Parliament has taken a first step towards agreeing to spend most of the proceeds from the sale of the Swiss National Bank’s excess gold reserves on the state pension scheme.This content was published on June 8, 2004 - 11:40
Previous plans, including a proposal to spend the proceeds on humanitarian projects, were rejected by Swiss voters two years ago.
If the plans are approved by the Senate, the money from the sale of 1,300 tons of excess gold will be kept in a special fund and lead to annual interest payments of SFr450 million ($364 million).
Alternative proposals, which were thrown out during Tuesday's debate, included plans to use part of the proceeds to support the country’s education system.

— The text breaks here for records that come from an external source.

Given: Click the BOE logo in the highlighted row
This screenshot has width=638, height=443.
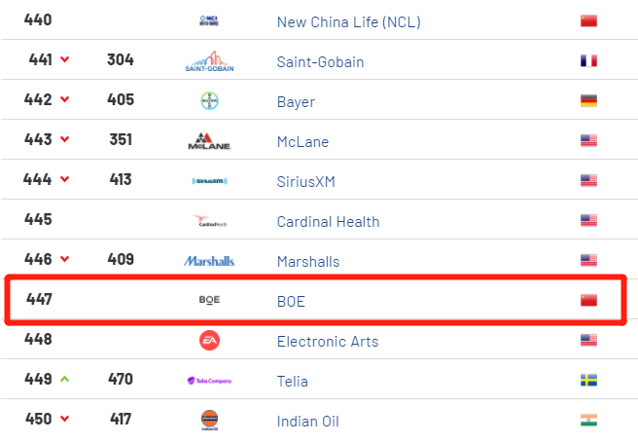Looking at the screenshot, I should [209, 300].
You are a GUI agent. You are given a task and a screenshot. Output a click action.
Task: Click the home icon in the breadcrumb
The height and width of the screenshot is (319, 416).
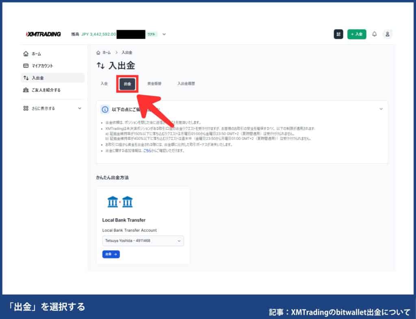tap(98, 52)
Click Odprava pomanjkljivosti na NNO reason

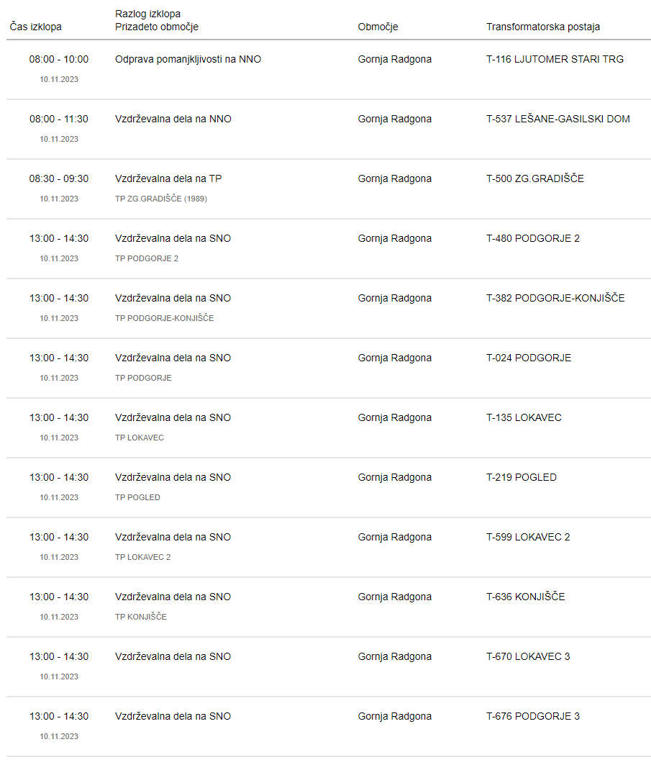188,60
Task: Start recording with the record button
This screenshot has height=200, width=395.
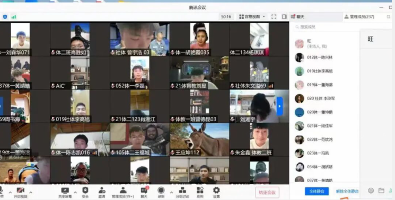Action: [x=161, y=193]
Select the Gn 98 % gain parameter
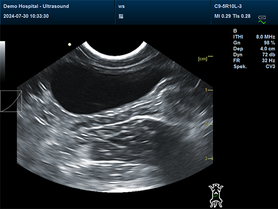 tap(254, 43)
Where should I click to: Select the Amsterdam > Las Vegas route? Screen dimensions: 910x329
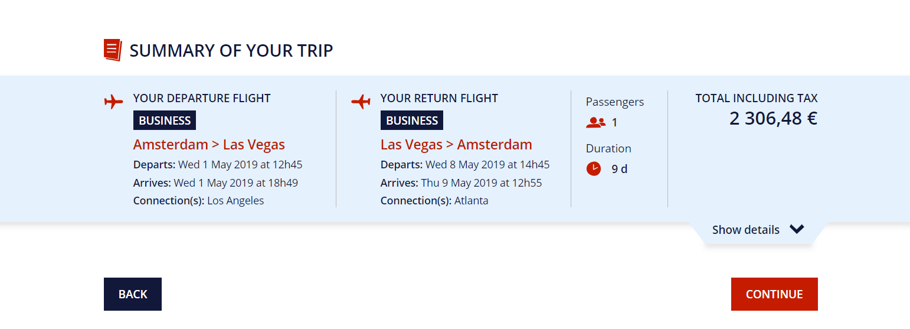[x=209, y=145]
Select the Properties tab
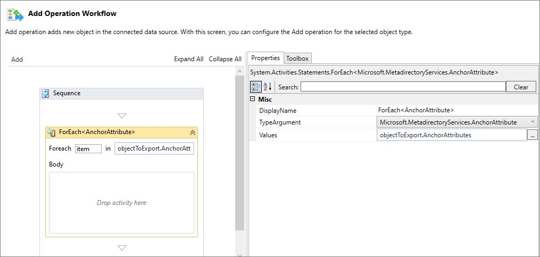The image size is (540, 257). pyautogui.click(x=265, y=58)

Stéphane Garelli, a professor at the Institute for Management Development (IMD) in Lausanne, told swissinfo before the debate that the money should be invested in research and education.
“But I appreciate that we have to solve the problem of shoring up the finances of the old-age pension scheme,” Garelli told swissinfo.
Discussions about what to do with the proceeds from the sale of the excess gold have been going on for several years.
In the late 1990s the Swiss National Bank (SNB) came under pressure as the public sector began looking for ways to reduce spiralling debt.
The SNB began putting its excess gold reserves on the market in May 2000 with the aim of investing the proceeds in the public sector.
Three years earlier the government had suggested that a third of the excess gold could be used to set up a special charitable fund.
But in a nationwide vote in 2002 the electorate rejected the proposal for a so-called Solidarity Foundation as well as an alternative plan by the rightwing Swiss People’s Party to spend all the money on the old-age pension scheme.
More than 1,000 tons of gold have so far been sold, according to National Bank spokesman Roland Baumann.
He estimates that only 130 tons of the excess reserves will still be in the bank’s vaults at the end of the year.
Garelli says moves are being made in other countries, including in neighbouring France, to follow Switzerland’s example.
“Many governments have discovered that the central banking system has accumulated a lot of [gold] reserves which are actually not needed any more in the modern monetary system,” he said.
The plans approved by parliament went against those put forward by the cabinet with the backing of the two centre-right parties, the Radicals and the Christian Democrats.
Both parties had supported the idea that the cantons would receive two-thirds of the money, while the remaining one-third would be given to the federal authorities.
Alternative proposals by the Green Party and other small groups as well as non-governmental organisations to use the funds to finance education projects were rejected.
In a separate debate, the House of Representatives has approved a compromise proposal to divide the National Bank's annual surplus equally between the old-age pension scheme and the cantons.
The finance minister, Hans-Rudolf Merz, warned of a drastic drop in revenue if the other parliamentary chamber, the Senate, follows suit.
Under the current system, the cantons receive two-thirds, while one-third is earmarked for the federal government.
Last year the bank made a surplus of SFr3 billion.
swissinfo, Urs Geiser
Parliament has taken a first step towards agreeing how to use the country's excess gold reserves, nearly two years after voters turned down proposals to spend the money on humanitarian projects and the old-age pension scheme.
On Tuesday parliamentarians approved a proposal by the Centre-left and the Right to set aside part of the money for the pension scheme and leave a third to the 26 cantons.
The cabinet and the Centre-right had called for the cantons to be the main beneficiaries, while the rest would go to the federal authorities.
The proposed legislation will now go to the Senate before it can become law.
The National Bank began to sell off half of its gold reserves - some 1,300 tons - in May 2000.
More than 1,000 tons have so far been sold and by the end of this year all but 130 tons will have been put on the market.
Under a proposal the proceeds will go into a special SFr20 billion ($16.1 billion) fund, with annual interest payments of about SFr450 million over a period of 30 years.